Britain's King Charles III on Thursday called for a new "Entente" between France and the UK to tackle the climate "emergency", in an unprecedented speech to the French Senate as he seeks to establish his international image.
Before receiving a long standing ovation from deputies and senators, the sovereign supported in his speech "renewing" the "Entente Cordiale" that 120 years ago ended centuries of conflict between the two countries, on the second day of his state visit to France.
"I would like to propose that it also become an Entente for Sustainability, in order to deal more effectively with the global climate and biodiversity emergency," added the 74-year-old monarch known for his environmental advocacy.
The statement came a day after British Prime Minister Rishi Sunak announced the postponement of several key UK climate policy measures.
With his three-day visit to France, which was originally scheduled for March, the successor to the late Elizabeth II is seeking to set his own agenda, such as the fight against climate change, and to strengthen the Franco-British alliance.
Speaking to French President Emmanuel Macron the day before at a dinner in his honour at the Palace of Versailles, he urged France and the UK to "revitalise" ties damaged by the UK's exit from the European Union (EU).
"The United Kingdom will always remain one of France's best allies and friends," he told the Senate on Thursday, after considering the alliance between the two countries "vital" when facing the "challenges" of the world.
On Russia's "unjustified aggression" in Ukraine, Charles III expressed the "unwavering determination" of London and Paris to see Kiev "triumph" and "precious freedoms prevail".
Camilla versus Brigitte
The monarch has become the first UK monarch to address the French Senate in the Chamber. In 2004, her mother Elizabeth II made a speech in the upper chamber's conference room to lawmakers.
The memory of her mother is present throughout the trip. "The tributes paid to her all over France moved me and my family enormously," the monarch admitted.

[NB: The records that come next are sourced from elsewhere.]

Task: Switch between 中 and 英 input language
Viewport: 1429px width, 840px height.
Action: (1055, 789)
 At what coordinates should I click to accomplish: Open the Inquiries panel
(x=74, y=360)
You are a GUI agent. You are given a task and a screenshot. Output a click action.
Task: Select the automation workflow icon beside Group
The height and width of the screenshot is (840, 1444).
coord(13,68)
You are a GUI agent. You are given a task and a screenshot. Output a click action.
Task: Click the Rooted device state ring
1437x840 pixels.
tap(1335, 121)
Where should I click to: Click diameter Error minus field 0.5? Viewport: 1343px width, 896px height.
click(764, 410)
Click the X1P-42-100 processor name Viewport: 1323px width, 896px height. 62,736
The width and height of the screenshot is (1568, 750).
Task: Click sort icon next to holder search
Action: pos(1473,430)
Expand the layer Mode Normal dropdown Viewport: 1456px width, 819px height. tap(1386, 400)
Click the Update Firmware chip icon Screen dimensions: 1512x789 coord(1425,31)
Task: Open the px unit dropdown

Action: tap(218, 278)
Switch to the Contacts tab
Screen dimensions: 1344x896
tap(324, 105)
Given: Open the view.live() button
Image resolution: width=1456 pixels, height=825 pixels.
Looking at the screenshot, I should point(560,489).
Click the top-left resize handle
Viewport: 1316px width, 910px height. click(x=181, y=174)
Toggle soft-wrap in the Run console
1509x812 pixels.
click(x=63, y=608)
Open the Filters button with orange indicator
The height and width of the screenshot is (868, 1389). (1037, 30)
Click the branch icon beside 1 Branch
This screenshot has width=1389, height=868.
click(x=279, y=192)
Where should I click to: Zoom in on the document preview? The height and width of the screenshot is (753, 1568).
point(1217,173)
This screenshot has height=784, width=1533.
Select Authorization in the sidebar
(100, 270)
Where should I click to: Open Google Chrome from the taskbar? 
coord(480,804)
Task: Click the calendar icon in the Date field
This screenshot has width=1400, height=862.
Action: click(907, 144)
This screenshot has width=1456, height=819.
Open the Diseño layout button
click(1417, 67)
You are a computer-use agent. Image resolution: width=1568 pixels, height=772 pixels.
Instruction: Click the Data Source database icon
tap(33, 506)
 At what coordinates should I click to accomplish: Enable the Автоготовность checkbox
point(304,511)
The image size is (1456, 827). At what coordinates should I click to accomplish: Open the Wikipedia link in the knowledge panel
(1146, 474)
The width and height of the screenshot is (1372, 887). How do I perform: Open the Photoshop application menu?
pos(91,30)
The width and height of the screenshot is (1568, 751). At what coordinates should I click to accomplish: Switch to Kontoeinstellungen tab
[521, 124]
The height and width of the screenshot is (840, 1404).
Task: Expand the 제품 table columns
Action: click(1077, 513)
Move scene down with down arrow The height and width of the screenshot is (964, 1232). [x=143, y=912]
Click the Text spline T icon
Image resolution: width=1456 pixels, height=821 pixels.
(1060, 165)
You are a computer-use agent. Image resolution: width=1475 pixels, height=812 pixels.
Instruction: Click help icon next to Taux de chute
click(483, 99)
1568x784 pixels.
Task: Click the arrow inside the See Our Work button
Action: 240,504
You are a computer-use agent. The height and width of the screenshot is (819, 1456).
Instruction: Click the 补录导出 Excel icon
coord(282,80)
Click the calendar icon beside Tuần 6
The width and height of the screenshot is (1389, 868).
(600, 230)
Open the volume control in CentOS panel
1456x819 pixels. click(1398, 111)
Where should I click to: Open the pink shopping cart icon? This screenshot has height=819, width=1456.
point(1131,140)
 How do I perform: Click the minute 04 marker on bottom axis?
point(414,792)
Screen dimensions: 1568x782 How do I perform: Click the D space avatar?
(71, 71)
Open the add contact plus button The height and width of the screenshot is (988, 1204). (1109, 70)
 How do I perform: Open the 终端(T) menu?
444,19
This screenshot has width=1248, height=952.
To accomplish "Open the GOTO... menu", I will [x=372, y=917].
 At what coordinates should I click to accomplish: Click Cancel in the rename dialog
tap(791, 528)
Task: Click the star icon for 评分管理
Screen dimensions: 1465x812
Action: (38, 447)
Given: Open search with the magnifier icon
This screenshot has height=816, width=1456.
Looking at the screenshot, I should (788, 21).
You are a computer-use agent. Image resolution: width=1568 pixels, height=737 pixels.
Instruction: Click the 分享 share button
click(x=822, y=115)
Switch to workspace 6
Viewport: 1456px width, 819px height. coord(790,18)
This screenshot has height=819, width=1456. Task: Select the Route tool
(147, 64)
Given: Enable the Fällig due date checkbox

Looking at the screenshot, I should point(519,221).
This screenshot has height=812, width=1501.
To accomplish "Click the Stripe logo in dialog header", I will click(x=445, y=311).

For his first state visit to France, he was accompanied by his wife Camilla, who together with Brigitte Macron - spouse of the host head of state - visited the National Library in the morning for the launch of a Franco-British literary prize.
There, Brigitte showed the Queen a dress by French singer Edith Piaf, as well as manuscripts by William Shakespeare and Victor Hugo.
The royal couple and the president's wife then visited the Parisian suburb of Saint-Denis, site of one of the venues for the planned 2024 Olympic Games.
"I thought it was great that they spent some time here with the children (...) It was a great moment for everyone," Prithika Pavade, a 19-year-old table tennis player, who played a brief match against Camilla, told AFP.
The queen and Brigitte also played a few minutes of pelota before continuing the visit at a Chanel couture atelier, where Camilla tried her hand at the loom.
On the square in front of Saint-Denis cathedral, in the rain, some Paris Saint-Germain players and their president, Nasser al-Khelaifi, presented the king with a club shirt bearing his name.
The king, a keen gardener who once admitted to talking to his plants, returned to Paris with Camilla to visit a popular flower market in central Paris, named "Queen Elizabeth II" since 2014.
The monarchs rejoined Emmanuel Macron and his wife in front of Notre Dame de Paris cathedral, a jewel of French architecture partially destroyed by fire in 2019, to see reconstruction work.
Later, Charles III will speak at the closing of a round table at the National Museum of Natural History in Paris, dedicated to "climate finance", the actions undertaken by banks in response to climate change.
The Paris leg of the state visit will conclude with a farewell to Macron at the Elysée Palace, but the British monarch's trip will continue on Friday in Bordeaux (southwest) with a more ecology-focused programme.